If Your Law Firm Suffers a Data-Breach, Maybe You Do Too
March 17, 2014
Lawyers often have access to clients’ sensitive commercial, operational and other information. But lawyers can also possess similar information about their clients’ clients and customers (such as when a lawyer represents a healthcare company). As a result, lawyers, like employees, face the risk of a lost, stolen or breached mobile device, laptop or – most problematic – data retention mechanisms that can affect their clients’ profits, and perhaps their continuing economic viability.
Both clients and their outside counsel holding sensitive information are at risk of losing such data as the result of an adverse cyber incident, such as a hacker intrusion or loss of tangible property, such as laptops and hard drives. It doesn’t matter whether the harm is attributable to malicious activity or simple employee or third-party negligence, in many cases the effect of a cyber incident can be devastating to the economic viability of the business.

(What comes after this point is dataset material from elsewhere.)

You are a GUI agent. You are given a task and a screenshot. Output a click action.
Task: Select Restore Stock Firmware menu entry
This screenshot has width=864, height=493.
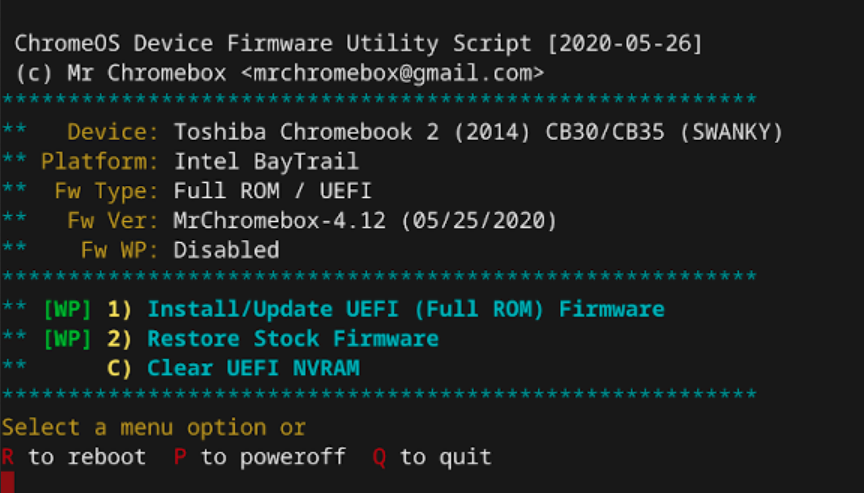293,339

Adoption of best practices will reduce the risk of a cyber, privacy and technology (CPT) incident. Outside counsel’s deployment of a best practices regime can help reduce the premium for CPT insurance. Insurers will review your vendors’ systems as well as yours, and the more robust your company’s and your vendors’ protections are, the lower your CPT premium. It’s a significant and critical risk/benefit analysis. In considering risks and exposures, you need to evaluate and account for those presented by outside entities and persons holding your company’s or law firm’s sensitive information.